TEMPO.CO, Jakarta - Pertumbuhan ekonomi domestik triwulan I 2016 mencapai 4,92 persen. Bank Indonesia optimistis pertumbuhan membaik di triwulan berikutnya. Gubernur Bank Indonesia Agus Martowardojo mengatakan, pertumbuhan lebih rendah dari perkiraan BI yang di atas 5 persen.
"Hal ini disebabkan oleh terbatasnya pertumbuhan konsumsi pemerintah dan investasi swasta di tengah akselerasi pengeluaran belanja modal pemerintah," kata Agus dalam konferensi pers di kantornya, Kamis, 19 Mei 2016.
Agus mengatakan, konsumsi rumah tangga yang tumbuh cukup kuat mendukung pertumbuhan. Ditambah lagi dengan perkembangan harga yang terjaga. Kinerja ekspor secara keseluruhan juga membaik sejalan dengan peningkatan ekspor beberapa komoditas.
Di sisi spasial, Agus berujar, perlambatan ekonomi pada triwulan I ini terjadi hampir di seluruh wilayah Indonesia. Beberapa provinsi berbasis sumber daya migas, seperti Kalimantan Timur dan Papua, mengalami kontraksi.
Agus optimistis ekonomi domestik akan meningkat seiring berjalannya waktu. "Kami memperkirakan pertumbuhan ekonomi pada triwulan-triwulan mendatang akan meningkat," kata Agus. Tahun ini BI memperkirakan pertumbuhan tahunan masih cukup tinggi yakni 5-5,4 persen; sedikit lebih rendah dari perkiraan sebelumnya sebesar 5,2-5,6 persen.
Menurut dia, pertumbuhan akan didorong oleh peningkatan dan optimalisasi stimulus fiskal pusat maupun daerah. "Khususnya terkait dengan percepatan pembangunan proyek infrastruktur," katanya.

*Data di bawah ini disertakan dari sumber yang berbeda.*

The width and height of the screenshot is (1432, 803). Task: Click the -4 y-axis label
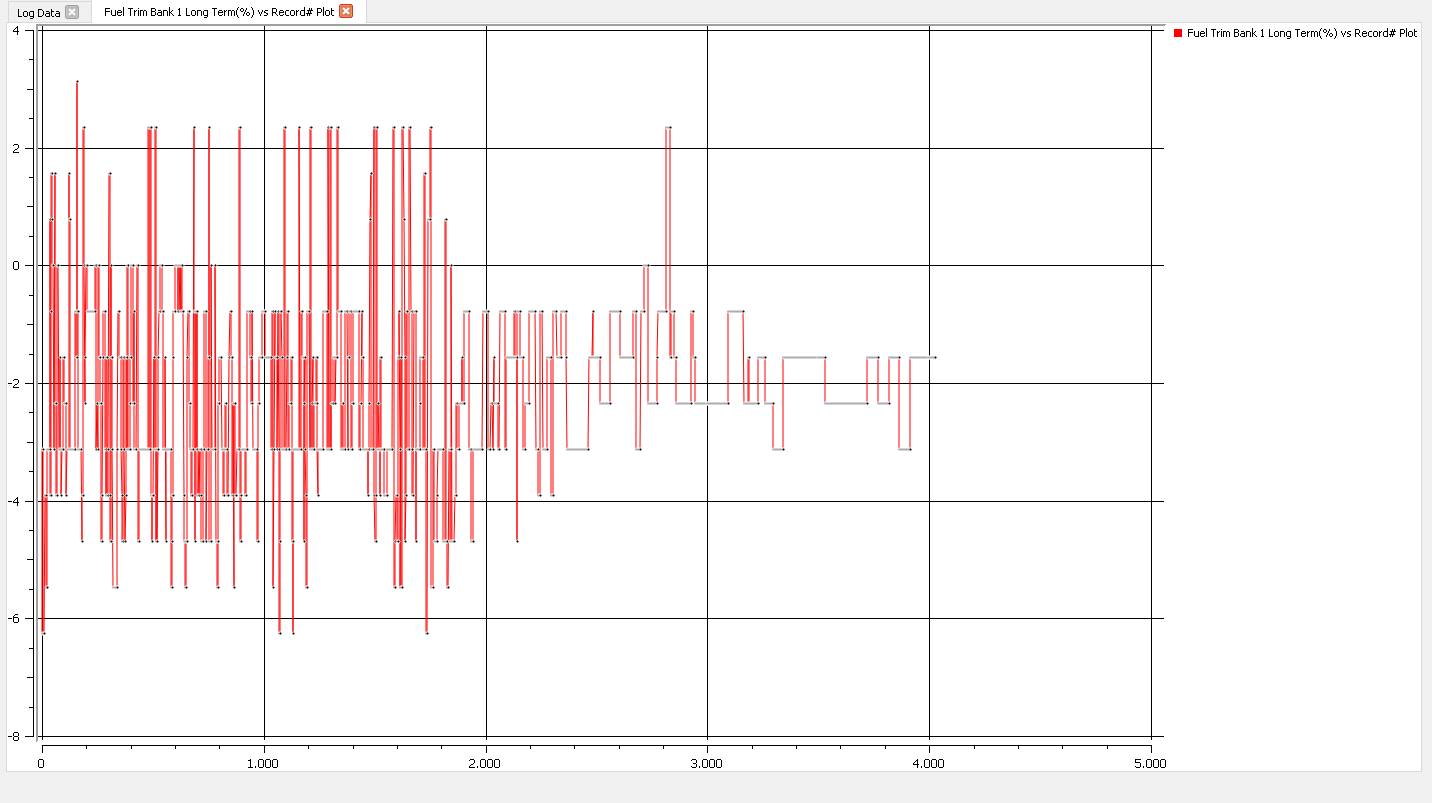click(x=15, y=501)

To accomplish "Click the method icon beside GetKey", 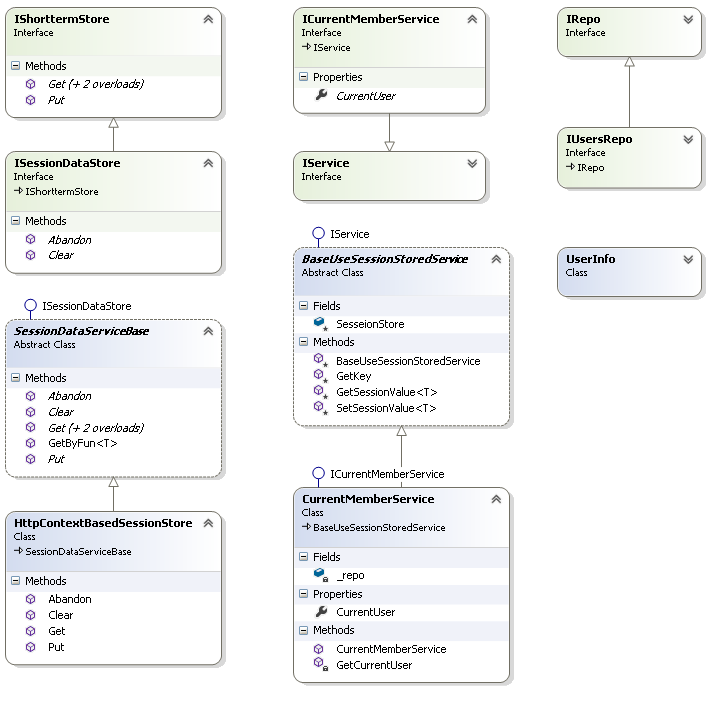I will (319, 376).
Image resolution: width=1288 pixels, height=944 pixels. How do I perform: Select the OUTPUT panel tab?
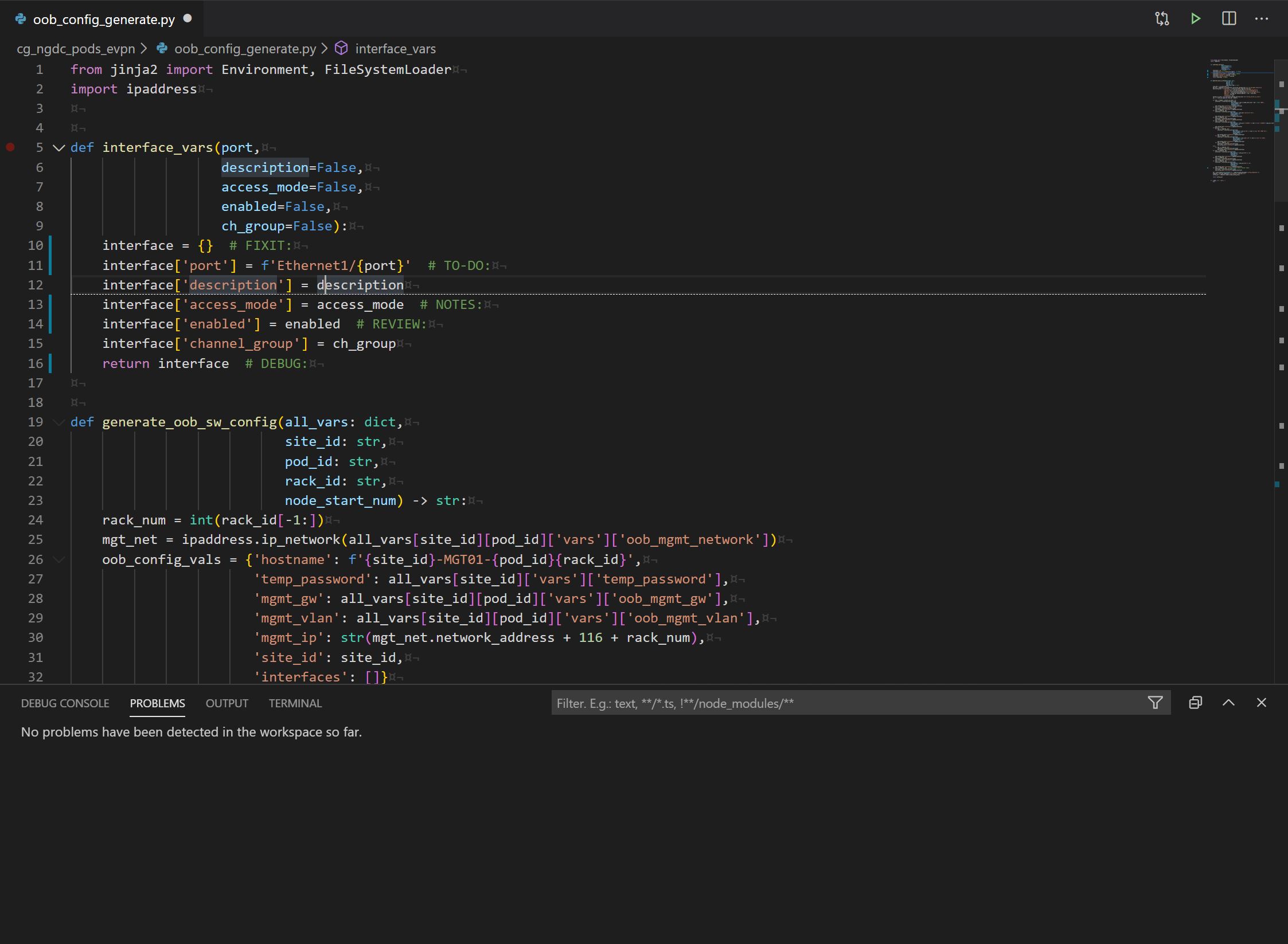click(x=227, y=703)
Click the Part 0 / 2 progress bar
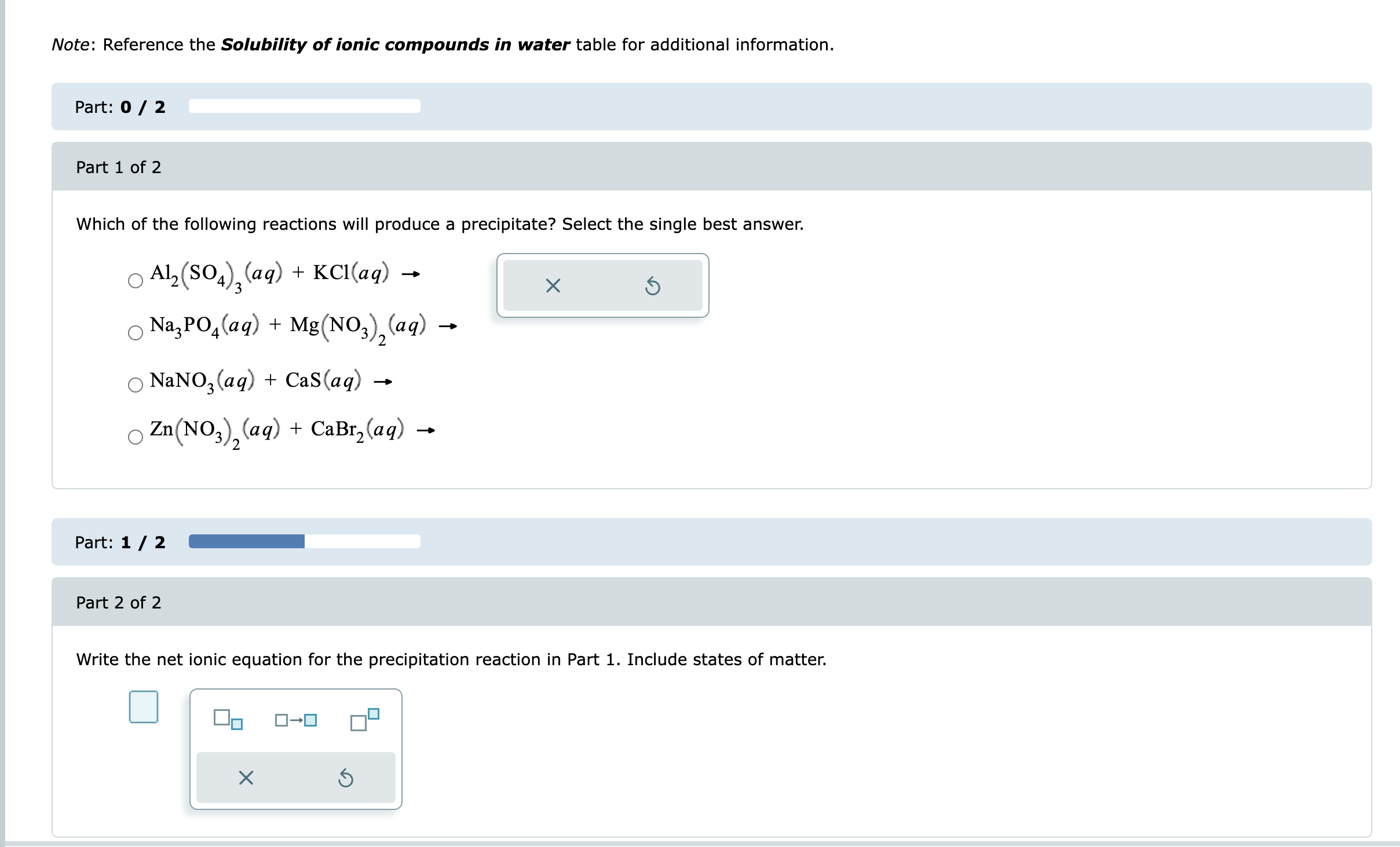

BI juga memprediksi konsumsi rumah tangga terus membaik seiring dengan terjaganya inflasi dan meningkatnya ekspektasi pendapatan. Percepatan implementasi paket kebijakan ekonomi pemerintah juga diharapkan mampu meningkatkan investasi dan ekspor.
"Khususnya upaya untuk meningkatkan daya saing dan iklim investasi serta pelonggaran kebijakan moneter," katanya. Agus mengungkapkan, ekonomi global juga diperkirakan tumbuh lebih lambat pada 2016. "Pemulihan ekonomi Amerika Serikat masih belum solid," katanya.
Indikasi perlambatan terlihat dari melemahnya konsumsi, beberapa indikator ketenagakerjaan, serta masih rendahnya inflasi. Menurut Agus, kondisi ini diperkirakan akan mendorong bank sentral Amerika Serikat, The Fed, untuk tetap berhati-hati menyesuaikan suku bunga Fed Fund Rate(FFR).
"Pertumbuhan ekonomi Eropa juga masih terbatas dan dibayangi isu Brexit (keluarnya Inggris dari Uni Eropa)," kata Agus. Sedangkan perekonomian Jepang masih terus tertekan. Kondisi tersebut mendorong berlanjutnya pelonggaran kebijakan moneter di negara-negara maju, termasuk melalui penerapan suku bunga negatif.
Di sisi lain, ekonomi Cina mulai membaik meski masih berisiko. Agus mengatakan penguatan ditopang sektor konstruksi dan real estate.
Di pasar komoditas, harga minyak dunia diperkirakan tetap rendah akibat tingginya pasokan di tengah permintaan yang masih lemah. "Namun, harga beberapa komoditas ekspor Indonesia membaik, seperti CPO, timah, dan karet," kata Agus.